— Begin DATASET RECORDS —

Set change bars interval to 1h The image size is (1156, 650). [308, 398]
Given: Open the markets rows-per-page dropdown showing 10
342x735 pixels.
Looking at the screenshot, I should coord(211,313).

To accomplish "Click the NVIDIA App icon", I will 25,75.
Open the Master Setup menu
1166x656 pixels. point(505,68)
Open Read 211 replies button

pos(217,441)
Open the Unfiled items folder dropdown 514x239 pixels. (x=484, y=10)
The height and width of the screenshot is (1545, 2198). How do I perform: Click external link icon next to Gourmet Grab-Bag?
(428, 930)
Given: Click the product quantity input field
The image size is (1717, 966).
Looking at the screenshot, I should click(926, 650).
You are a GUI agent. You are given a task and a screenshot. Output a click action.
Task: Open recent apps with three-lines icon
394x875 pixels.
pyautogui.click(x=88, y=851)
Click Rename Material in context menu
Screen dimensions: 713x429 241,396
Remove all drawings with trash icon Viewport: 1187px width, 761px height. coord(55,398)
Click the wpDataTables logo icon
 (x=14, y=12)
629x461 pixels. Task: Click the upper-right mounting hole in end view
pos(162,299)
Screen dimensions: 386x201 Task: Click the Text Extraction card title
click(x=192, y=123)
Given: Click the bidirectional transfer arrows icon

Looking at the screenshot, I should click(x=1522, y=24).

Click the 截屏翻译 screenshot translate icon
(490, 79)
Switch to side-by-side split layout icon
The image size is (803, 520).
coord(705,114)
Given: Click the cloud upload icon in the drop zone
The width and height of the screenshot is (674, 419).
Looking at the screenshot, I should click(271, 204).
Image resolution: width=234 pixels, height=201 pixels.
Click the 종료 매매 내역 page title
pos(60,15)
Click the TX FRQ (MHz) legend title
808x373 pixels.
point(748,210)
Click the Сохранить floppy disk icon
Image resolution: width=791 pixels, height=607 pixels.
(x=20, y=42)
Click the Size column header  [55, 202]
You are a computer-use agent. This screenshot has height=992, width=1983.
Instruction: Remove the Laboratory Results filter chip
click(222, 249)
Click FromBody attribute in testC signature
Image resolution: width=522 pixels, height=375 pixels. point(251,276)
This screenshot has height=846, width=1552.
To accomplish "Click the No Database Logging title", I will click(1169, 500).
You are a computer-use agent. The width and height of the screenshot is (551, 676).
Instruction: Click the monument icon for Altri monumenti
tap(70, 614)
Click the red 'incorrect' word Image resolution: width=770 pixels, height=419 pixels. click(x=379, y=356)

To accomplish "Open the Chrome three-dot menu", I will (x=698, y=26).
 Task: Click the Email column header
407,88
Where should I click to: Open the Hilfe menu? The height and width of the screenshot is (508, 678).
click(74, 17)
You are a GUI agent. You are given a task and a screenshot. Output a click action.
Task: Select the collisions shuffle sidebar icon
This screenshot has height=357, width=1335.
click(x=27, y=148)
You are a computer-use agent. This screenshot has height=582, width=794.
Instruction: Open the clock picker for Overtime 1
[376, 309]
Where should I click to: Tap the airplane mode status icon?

— End DATASET RECORDS —

WHAT THE TASK ASKS: Output the lines starting at the one containing "Given: Open the" and ending at the one containing "Open the Unfiled", both included, exactly as they stand.

RESULT FOR THIS EXERCISE:
Given: Open the markets rows-per-page dropdown showing 10
342x735 pixels.
Looking at the screenshot, I should coord(211,313).

To accomplish "Click the NVIDIA App icon", I will 25,75.
Open the Master Setup menu
1166x656 pixels. point(505,68)
Open Read 211 replies button

pos(217,441)
Open the Unfiled items folder dropdown 514x239 pixels. (x=484, y=10)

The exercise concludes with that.